Resgatei esses dias um livro de ensaios chamado "Nenhuma paixão desperdiçada", de George Steiner. Li um dos ensaios para uma matéria que fiz para a Superinteressante, anos atrás, e agora peguei o livro do começo. Sensacional. No primeiro ensaio, ele parte de um quadro do século 18 para traçar um perfil do leitor clássico. Depois começa a falar sobre como a leitura perdeu a pompa, mostrando o perfil do leitor atual.

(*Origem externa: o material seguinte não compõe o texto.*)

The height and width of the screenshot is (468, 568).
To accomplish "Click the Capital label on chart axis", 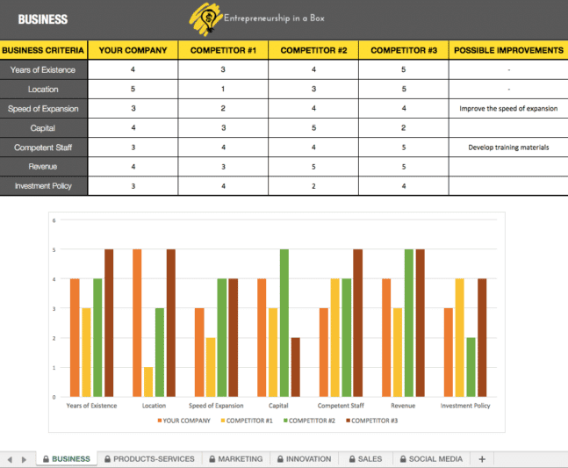I will point(278,406).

Fala sobre a troca entre leitor e livro, sobre o impulso de corrigir o texto, de dialogar com ele, rabiscando, anotando, interferindo, corrigindo. Um trecho:
"Quem é capaz de desconsiderar um erro de impressão sem o corrigir não é um simples filisteu da cultura: é um perjuro do espírito e da razão. (...) Se é fato que Deus, como afirma Warburg, 'encontra-se nos pormenores', a correção de uma palavra grafada com erro é um ato de fé. Emendar, fazer a reconstrução epigráfica, prosódica, estilística de um texto espúrio tornando-o válido é uma tarefa infinitamente mais complexa do que redigi-lo originalmente."

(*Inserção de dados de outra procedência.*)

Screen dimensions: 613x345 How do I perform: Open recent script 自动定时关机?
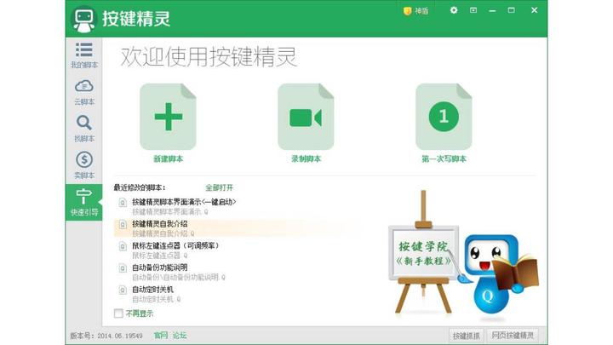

Não é lindo isso? Não é quase um sacerdócio? Sim, mas também é um trabalho. Um trabalho muito do mal pago. Que está me deixando muito frustrada. E olha que nem sou uma editora de autores, de livros de ficção. Simplesmente faço livros de referência, com muita, muita informação.
Sempre adorei o que faço, mas nunca confundi trabalho com militância. Nem com voluntariado. Por isso estou em crise. Comentei com uma pessoa semana passada, um entrevistado que trabalha com produção para TV, que quanto mais perto da arte e da cultura estamos, menos ganhamos. Ele me deu uma explicação muito adequada, apesar de terrível. Para ele, aqui temos a impressão de que certas profissões - que incluem os artistas e também os professores (e conseqüentemente os editores, que talvez fiquem aí pelo meio dos dois) - são consideradas sagradas, logo não podem estar relacionadas a dinheiro. Ganhar dinheiro sendo publicitário tudo bem. Mas juntar filme de autor e dinheiro, livro e dinheiro, ensino e dinheiro, é conspurcação.
Se é assim, os médicos também deveriam ser pobres. Preciso descobrir como é que eles reverteram a situação, antes de começar a achar mais digno vender o corpo.